As usual, Nanny Ogg was hilarious. Granny's out of the character behaviour got a satisfactory explanation.

The lords and ladies are elves and they want to come back. Since they are murdering monsters, it's no wonder there are those who don't agree with the idea. The whole issue is best described in the following: 'Elves are wonderful. They provoke wonder.
Elves are marvelous. They cause marvels.
Elves are fantastic. They create fantasies.
Elves are glamorous. They project glamour.
Elves are enchanting. They weave enchantment.
Elves are terrific. They beget terror.
The thing about words is that meanings can twist just like a snake, and if you want to find snakes look for them behind words that have changed their meaning.
No one ever said elves are nice.
Elves are bad.'
The jolt I got from that hart-stopping moment near the end was enough to save this story. I thought Pratchett killed one of my favourite characters. ( )
  Irena. | Nov 3, 2015 |
I said to Brian the other week 'oh, Small Gods, that's my favourite Pratchett!' and he said 'oh, I thought you said it was Lords and Ladies', and I said 'oh, that's wrong'. But reconsidering, it was probably right after all.

What do I love about this book, which I think is a strong contender for my favourite book by my favourite author? Well, it's an engaging, page turning story, how Lancre defends itself about the attack of the elves. And it's funny, and parody, like all Pratchett. But really...

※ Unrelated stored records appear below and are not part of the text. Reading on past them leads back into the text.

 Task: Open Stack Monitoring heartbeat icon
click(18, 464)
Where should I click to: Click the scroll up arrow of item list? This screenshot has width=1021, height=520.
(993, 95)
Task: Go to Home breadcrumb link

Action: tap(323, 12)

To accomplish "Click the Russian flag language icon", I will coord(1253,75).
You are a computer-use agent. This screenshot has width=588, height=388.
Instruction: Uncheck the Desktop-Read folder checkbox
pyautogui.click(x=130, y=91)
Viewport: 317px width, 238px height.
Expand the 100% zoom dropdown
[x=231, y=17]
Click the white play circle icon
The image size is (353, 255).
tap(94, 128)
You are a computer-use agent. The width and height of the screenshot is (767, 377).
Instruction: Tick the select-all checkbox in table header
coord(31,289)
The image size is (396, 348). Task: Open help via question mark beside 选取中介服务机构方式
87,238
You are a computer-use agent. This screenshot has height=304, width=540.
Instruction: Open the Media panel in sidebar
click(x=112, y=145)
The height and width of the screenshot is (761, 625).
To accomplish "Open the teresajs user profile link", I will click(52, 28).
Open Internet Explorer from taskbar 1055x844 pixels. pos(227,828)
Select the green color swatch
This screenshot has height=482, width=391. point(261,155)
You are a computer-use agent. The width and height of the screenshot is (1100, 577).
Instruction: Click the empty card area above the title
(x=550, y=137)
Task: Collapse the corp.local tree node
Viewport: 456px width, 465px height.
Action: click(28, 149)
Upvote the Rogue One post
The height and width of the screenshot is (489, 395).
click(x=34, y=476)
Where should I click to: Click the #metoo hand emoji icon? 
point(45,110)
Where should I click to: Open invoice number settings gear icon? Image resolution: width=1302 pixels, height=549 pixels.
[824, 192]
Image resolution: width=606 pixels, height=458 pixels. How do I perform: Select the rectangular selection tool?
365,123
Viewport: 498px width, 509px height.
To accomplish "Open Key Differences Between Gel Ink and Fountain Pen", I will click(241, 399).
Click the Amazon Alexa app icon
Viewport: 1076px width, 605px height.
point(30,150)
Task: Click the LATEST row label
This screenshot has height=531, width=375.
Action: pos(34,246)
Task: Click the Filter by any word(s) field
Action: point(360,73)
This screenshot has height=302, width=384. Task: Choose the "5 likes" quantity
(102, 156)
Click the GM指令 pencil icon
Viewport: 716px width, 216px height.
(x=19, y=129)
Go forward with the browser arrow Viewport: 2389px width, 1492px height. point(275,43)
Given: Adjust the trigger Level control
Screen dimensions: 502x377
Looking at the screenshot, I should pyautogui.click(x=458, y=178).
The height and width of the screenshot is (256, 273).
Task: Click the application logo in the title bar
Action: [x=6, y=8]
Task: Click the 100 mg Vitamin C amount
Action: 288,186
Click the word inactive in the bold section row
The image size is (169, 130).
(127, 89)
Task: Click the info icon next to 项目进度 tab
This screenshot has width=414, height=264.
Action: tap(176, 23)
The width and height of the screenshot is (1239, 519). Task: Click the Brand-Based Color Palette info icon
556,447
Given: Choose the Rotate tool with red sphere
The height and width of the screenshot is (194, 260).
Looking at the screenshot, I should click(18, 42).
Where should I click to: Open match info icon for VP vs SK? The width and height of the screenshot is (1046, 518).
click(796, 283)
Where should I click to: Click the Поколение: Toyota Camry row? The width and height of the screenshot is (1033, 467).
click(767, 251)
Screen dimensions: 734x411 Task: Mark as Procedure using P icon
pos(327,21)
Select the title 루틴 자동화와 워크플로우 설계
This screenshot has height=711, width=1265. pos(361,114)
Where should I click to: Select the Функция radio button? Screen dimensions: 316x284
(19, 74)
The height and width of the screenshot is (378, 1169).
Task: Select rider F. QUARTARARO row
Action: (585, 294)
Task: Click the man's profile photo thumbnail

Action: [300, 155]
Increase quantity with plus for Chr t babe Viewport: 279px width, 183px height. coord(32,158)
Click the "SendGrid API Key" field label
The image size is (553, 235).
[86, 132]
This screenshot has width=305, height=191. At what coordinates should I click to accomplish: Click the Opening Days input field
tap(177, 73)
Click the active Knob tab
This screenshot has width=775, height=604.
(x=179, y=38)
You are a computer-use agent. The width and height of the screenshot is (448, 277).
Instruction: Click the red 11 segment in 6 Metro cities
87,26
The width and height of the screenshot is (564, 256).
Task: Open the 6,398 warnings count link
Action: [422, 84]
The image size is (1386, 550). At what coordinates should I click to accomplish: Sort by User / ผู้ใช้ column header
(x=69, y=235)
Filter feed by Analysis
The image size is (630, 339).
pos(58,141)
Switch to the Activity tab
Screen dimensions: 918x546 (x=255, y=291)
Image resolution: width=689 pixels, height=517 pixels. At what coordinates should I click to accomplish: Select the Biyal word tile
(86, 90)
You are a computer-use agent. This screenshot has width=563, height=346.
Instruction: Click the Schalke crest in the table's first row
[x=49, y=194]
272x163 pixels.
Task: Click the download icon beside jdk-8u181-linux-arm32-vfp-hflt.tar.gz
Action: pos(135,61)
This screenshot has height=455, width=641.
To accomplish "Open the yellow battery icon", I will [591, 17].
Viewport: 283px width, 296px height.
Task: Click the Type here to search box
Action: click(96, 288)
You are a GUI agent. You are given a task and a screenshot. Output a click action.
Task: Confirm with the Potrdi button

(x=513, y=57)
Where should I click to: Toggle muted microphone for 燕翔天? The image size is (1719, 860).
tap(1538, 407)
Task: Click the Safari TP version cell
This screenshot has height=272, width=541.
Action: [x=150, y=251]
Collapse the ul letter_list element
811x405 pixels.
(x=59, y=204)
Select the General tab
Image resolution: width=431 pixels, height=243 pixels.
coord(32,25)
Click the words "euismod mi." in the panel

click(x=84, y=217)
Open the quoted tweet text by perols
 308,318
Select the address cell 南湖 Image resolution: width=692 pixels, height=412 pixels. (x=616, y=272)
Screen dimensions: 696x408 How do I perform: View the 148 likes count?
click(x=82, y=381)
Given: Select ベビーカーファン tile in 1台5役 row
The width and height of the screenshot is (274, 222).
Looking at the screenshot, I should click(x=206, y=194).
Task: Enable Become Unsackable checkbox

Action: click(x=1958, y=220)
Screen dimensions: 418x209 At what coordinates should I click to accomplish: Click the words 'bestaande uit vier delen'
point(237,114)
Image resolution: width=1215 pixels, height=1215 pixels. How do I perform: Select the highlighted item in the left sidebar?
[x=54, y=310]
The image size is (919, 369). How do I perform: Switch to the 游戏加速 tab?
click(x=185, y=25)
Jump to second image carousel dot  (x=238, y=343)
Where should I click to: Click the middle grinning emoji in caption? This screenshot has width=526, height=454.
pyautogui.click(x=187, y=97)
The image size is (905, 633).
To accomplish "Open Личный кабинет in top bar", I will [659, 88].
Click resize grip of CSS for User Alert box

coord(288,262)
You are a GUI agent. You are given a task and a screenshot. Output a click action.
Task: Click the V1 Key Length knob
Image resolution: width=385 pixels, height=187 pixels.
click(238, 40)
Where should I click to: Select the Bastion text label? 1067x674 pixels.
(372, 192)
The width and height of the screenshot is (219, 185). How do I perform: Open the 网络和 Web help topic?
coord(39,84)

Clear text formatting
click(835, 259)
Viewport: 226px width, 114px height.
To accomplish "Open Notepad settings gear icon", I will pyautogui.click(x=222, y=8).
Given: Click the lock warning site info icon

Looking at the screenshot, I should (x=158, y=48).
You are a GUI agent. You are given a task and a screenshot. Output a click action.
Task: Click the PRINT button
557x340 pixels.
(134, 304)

...it's about the themes, themes that resonate and ring true and comfort and help. The main one Granny Weatherwax's story, worrying she is near to death, and looking at all she has sacrificed and never had. The Queen's barb of 'I could show you Grandmother Weatherwax'. And the comfort of the trousers of time, the thousands of Granny Weatherwaxes, some of them happy, and this one happy too. Also the burning call that 'the price of being the best is always having to be the best'. Also, Magrat, being squeezed into boxes, but in the boxes finding a story that not all Queens are wimples and embroidery, married in her chainmail and tatted muddy silk, having realized the strength in her core...

Love this book, and love coming back to it. You can't cross the same river twice... Yes you can, there's a bridge. And this book is one of the bridges. ( )
  atreic | Oct 14, 2015 |
The Lancre coven return home in time for Magrat Garlick's wedding, which is a surprise to her, and to find certain "Lords and Ladies" wanting to crash the event. Terry Pratchett returns to Discworld as the witches face off with faeries trying to make their way back into reality as Magrat tries to figure out how to be a Queen after finding her career as witch not going well while Granny Weatherwax and Nanny Ogg just continue on with their witchy ways.

Having found the previous two witches books (Wyrd Sisters and Witches Abroad) not particularly to my liking compared to other Discworld installments, I was a bit hesitant when starting this book however that changed as Pratchett's story unfolded. Following not only the perspectives of the three witches but also Magrat's betrothed King Verence, two of Nanny's sons Jason and Shawn, and numerous wizards from the Unseen University. The use of magical quantum mechanics is better explained than "mirror magic" in Witches Abroad and feels like it is worked into the plot easier throughout the book. The main antagonist once against has a history with Granny, but this time the Faerie Queen and her minions just come off as more real than other antagonists the witches have faced. But the biggest thing that made this book better than the previous witches books was the character development of Magrat, who instead of seemingly remaining flat came into her own as the Fair Folk attached Lancre to be a real Queen.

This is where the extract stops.